= Sue Ko Lee =

Labor organizer (1910–1996)

Sue Ko Lee was a Chinese American labor activist and labor organizer based in California. She is known as a leader of International Ladies' Garment Workers' Union (ILGWU) in California and a participant of a strike against National Dollar Stores garment factory in 1938, which was the beginning of Chinese women fighting for higher wages and better working conditions in the Chinatown garment industry.

== Personal life ==
Born in Honolulu, Hawaii, Sue Ko Lee grew up in Watsonville, California as the oldest of 10 children. She married Lee Jew Hing, a Chinese migrant who also worked at National Dollar Stores, and they had two children, Mervyn and Stanley. On May 15, 1996, Sue Ko died at the age of 86 in El Cerrito, California.

== Career ==
Lee worked as a buttonhole machine operator at National Dollar Stores factory, owned by Chinese American businessman, Joe Shoong. Due to the factory's poor working conditions such as wages below minimum wage, Lee and other workers voted to join Local 341 of the Chinese Ladies' Garment Workers Union (ILGWU) in 1938. When Shoong refused to recognize the union and attempted to sell the factory, Lee and other workers went on a 105-day strike, which at the time was the longest strike in the history of San Francisco's Chinatown. During the strike, Lee and the other women workers actively walked picket lines, organized picketing schedules, and spoke out at union meetings. The strike ended when Shoong agreed to a 5% raise, $14/week, a 40-hour workweek, vacations, and overtime pay. Shoong subsequently closed down his factory one year later. Lee viewed the 1938 strike as an important change in the way Chinese American women banded together to challenge unfair labor practices in the Chinatown garment industry.

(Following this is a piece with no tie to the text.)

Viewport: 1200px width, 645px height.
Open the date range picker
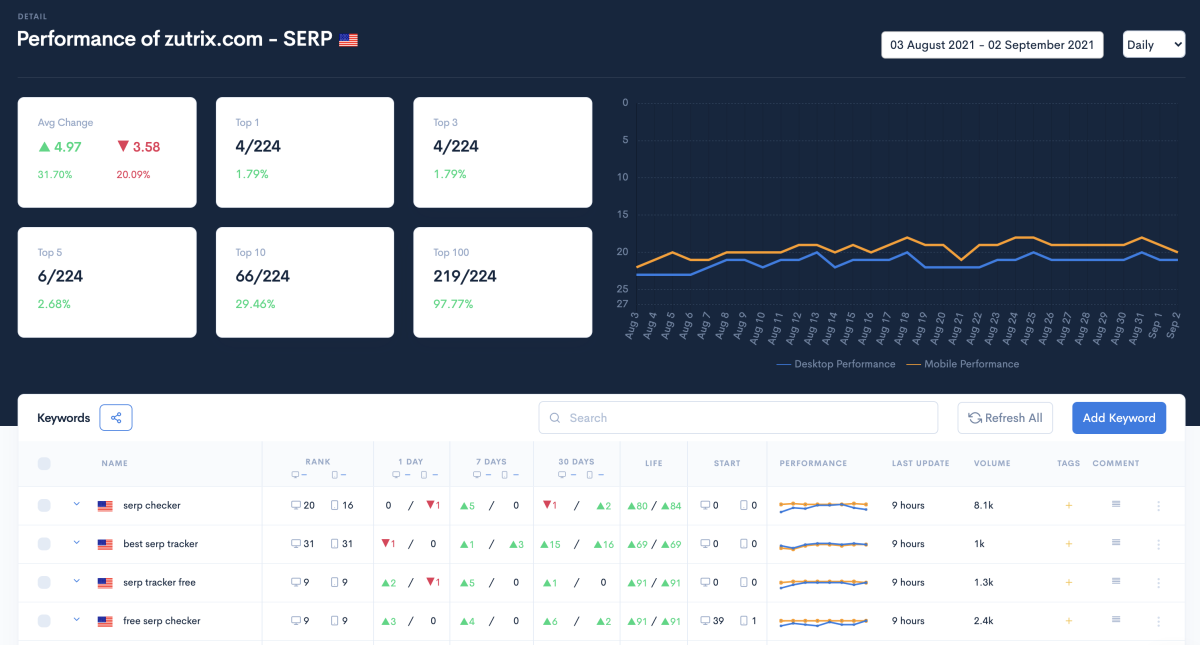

Lee credited the union with helping her and her husband find jobs outside of Chinatown in white garment factories; Lee worked as a machine operator and her husband found work as a cutter after Shoong shut down his factory. In the 1950s, Lee became a staff member at Local 101 of the ILGWU. Lee later became the first Chinese American business agent in the garment worker union. After 20 years as a union organizer, Lee worked for the state of California in employment services and retired in 1975.